Version 2 of Kruskal-Wallis test

Updated 2010-09-21 02:46:31 by AKgnome

The Kruskal-Wallis test is a non-parametric one-way analysis of variance by ranks (named after William Kruskal and W. Allen Wallis) for testing equality of population medians among groups (see [L1 ] for more information).

This test is missing from the tcllib math package (here: ::math::statistics), so here is an implementation. It can easily be taken apart to use the ranking of groups of values as a separate command, since this is needed separately from the test in other occasions. My implementation takes a list of groups where each group is a list of values. It returns a list with the H value (the test result) and the p value (i.e. the probability of a H value this large or larger).
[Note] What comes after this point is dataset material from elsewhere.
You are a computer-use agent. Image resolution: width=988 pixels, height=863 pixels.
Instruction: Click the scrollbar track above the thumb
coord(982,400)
The latter is computed using ::math::statistics::cdf-chisquare, so the tcllib math::statistics package is needed.

Here is code:

package require Tcl 8.4
package require math::statistics

proc kw-h {args} {
        set index 0
        set rankList [list]
        set setCount [llength $args]
        # read lists of values:
        foreach item $args {
                set values($index) [lindex $args $index]
                # prepare ranking with rank=0:
                foreach value $values($index) {lappend rankList [list $index $value 0]}
                incr index 1
        }
        # sort the values:
        set rankList [lsort -real -index 1 $rankList]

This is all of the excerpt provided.